▶ Trecho de origem
□ □ □ □ □ □ □
Trump e Bolsonaro se parecem em muitas coisas, mas diferem totalmente na relação com o corpo.
O presidente brasileiro gosta de se comunicar como um simples mortal. Aproveita qualquer oportunidade para exibir a curiosos a cicatriz na barriga decorrente da facada que levou durante a campanha.
Orgulha-se do histórico de atleta, mas vive reclamando de exames em hospitais e de cansaço. Vira e mexe, paralisa Brasília e a Faria Lima espalhando rumores sobre possíveis doenças, graves ou passageiras.
Já Donald Trump, 74, um misófobo convicto, que dorme e acorda de terno e gravata e nunca mostrou uma única parte do corpo abaixo do pescoço —fora mãos e braços, claro—, sempre cultivou a imagem de uma estátua grega, imaculada e perfeita.
Todos os anos, médicos suspeitos publicam relatórios sucintos atestando sua invejável forma física e intelectual. As raras visitas a hospitais servem apenas para confirmar suas extraordinárias aptidões.
□ □ □ □ □ □ □
▶ Linhas fornecidas
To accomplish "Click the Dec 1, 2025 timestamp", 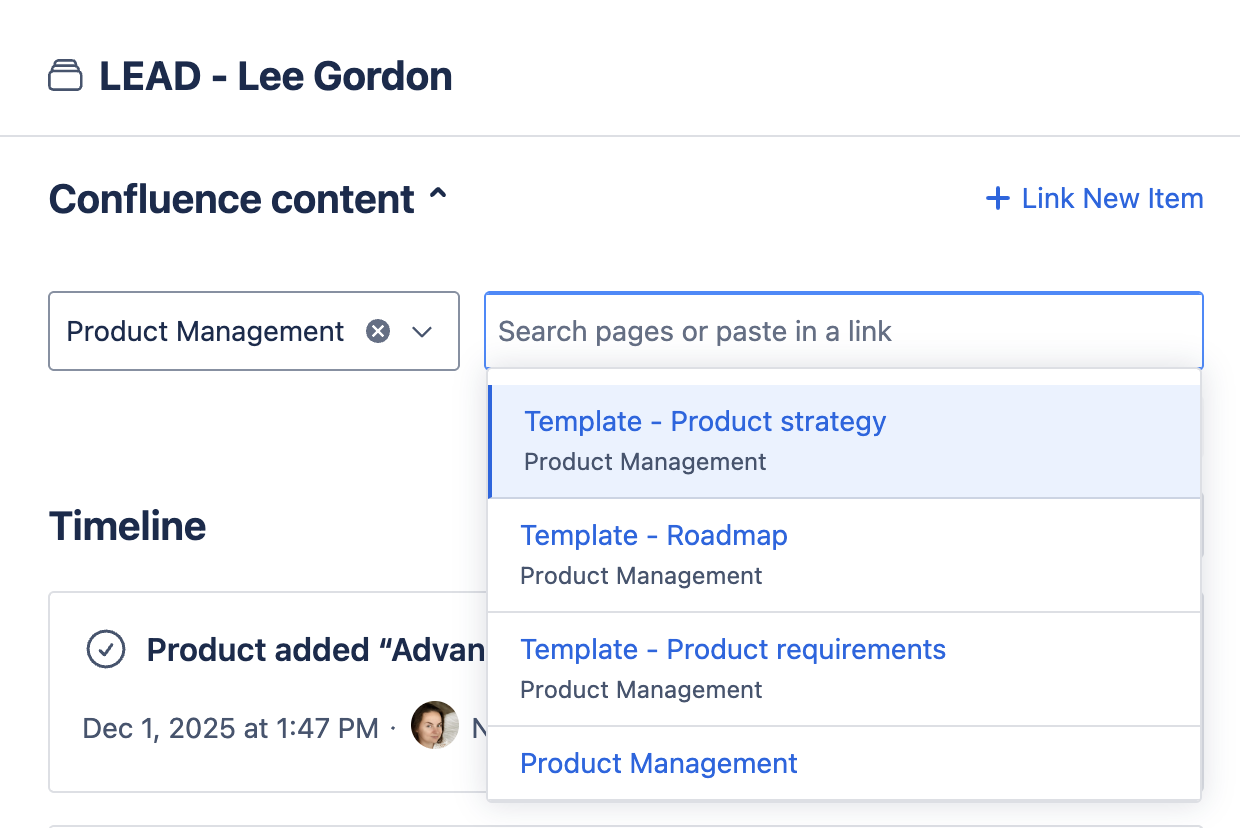I will click(230, 728).
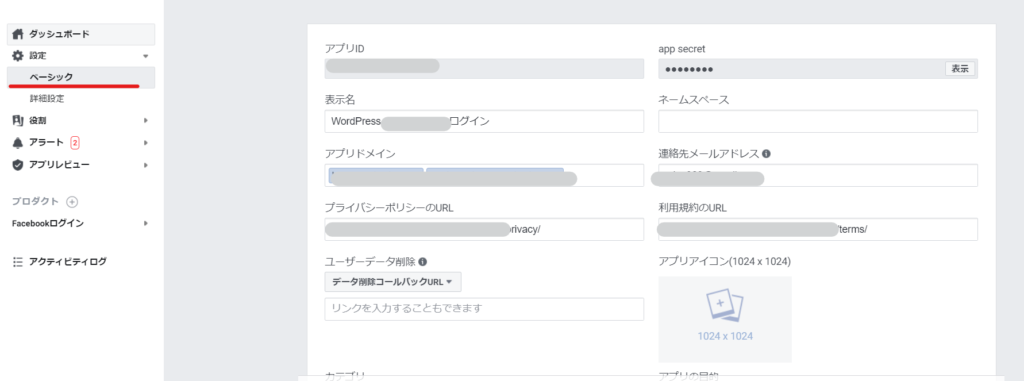Click the alerts bell icon
This screenshot has width=1024, height=381.
click(x=18, y=142)
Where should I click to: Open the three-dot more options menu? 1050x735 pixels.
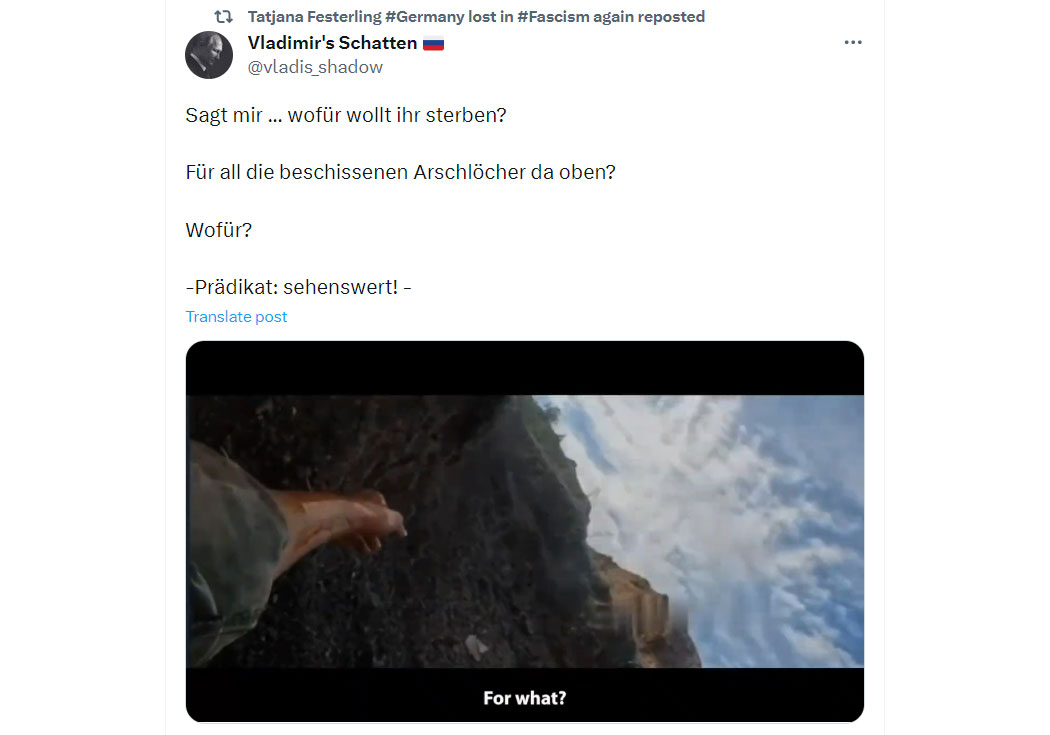852,42

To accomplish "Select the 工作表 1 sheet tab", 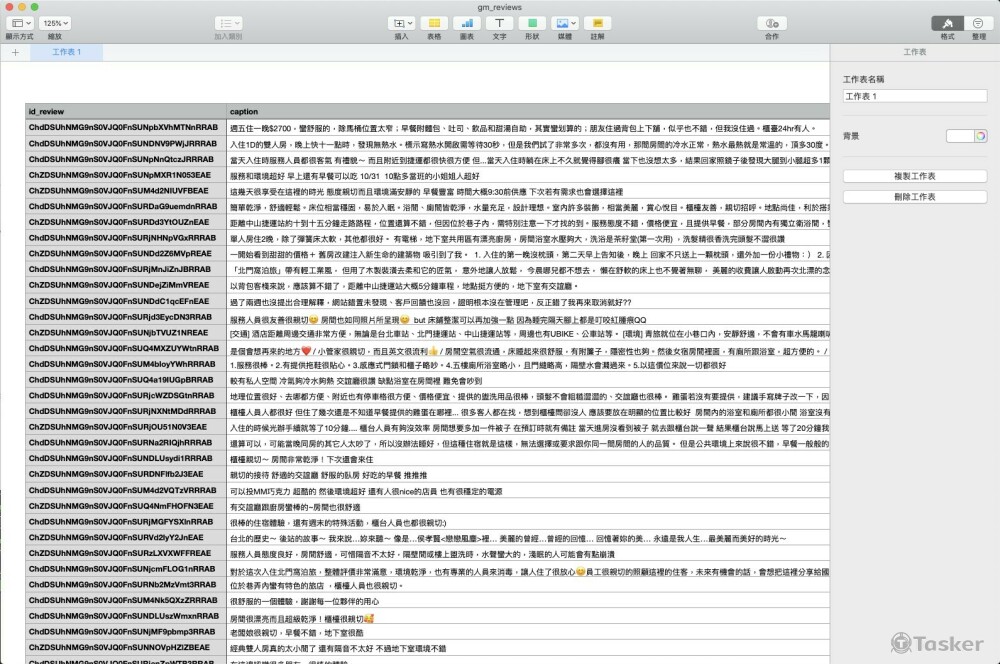I will coord(66,52).
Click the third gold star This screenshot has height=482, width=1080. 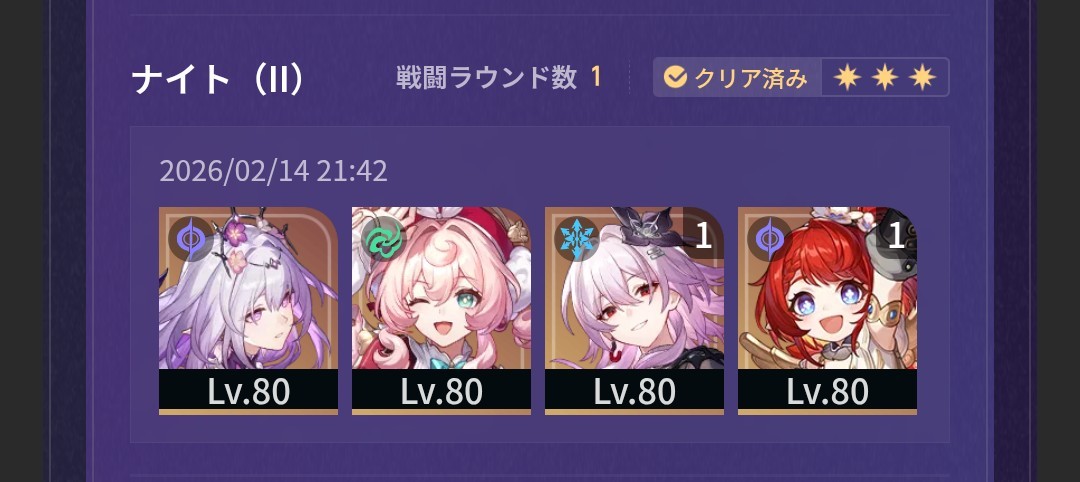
□ □ □ □ □ □ □
▶ Questão 1
No trecho sobre Trump e Bolsonaro, o que o presidente brasileiro exibe a curiosos sempre que tem oportunidade?
▶ Questão 2
Substitua "relatórios" por "laudos" no trecho sobre Trump e Bolsonaro, reproduzindo tudo desde "Todos os anos, médicos" até "suas extraordinárias aptidões.".

▶ Resultado 1
A cicatriz na barriga decorrente da facada que levou durante a campanha.

▶ Resultado 2
Todos os anos, médicos suspeitos publicam laudos sucintos atestando sua invejável forma física e intelectual. As raras visitas a hospitais servem apenas para confirmar suas extraordinárias aptidões.